▶ **Prompt**
Every record that follows should be output exactly as it is given.
○ ○ ○ ○ ○ ○ ○
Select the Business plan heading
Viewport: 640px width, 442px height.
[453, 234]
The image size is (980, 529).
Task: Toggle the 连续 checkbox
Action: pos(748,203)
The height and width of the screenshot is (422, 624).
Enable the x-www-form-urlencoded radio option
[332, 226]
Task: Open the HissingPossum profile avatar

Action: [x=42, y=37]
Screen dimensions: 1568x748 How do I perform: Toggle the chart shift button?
○ ○ ○ ○ ○ ○ ○
▶ **Solution for this task**
Select the Business plan heading
Viewport: 640px width, 442px height.
[453, 234]
The image size is (980, 529).
Task: Toggle the 连续 checkbox
Action: pos(748,203)
The height and width of the screenshot is (422, 624).
Enable the x-www-form-urlencoded radio option
[332, 226]
Task: Open the HissingPossum profile avatar

Action: [x=42, y=37]
Screen dimensions: 1568x748 How do I perform: Toggle the chart shift button?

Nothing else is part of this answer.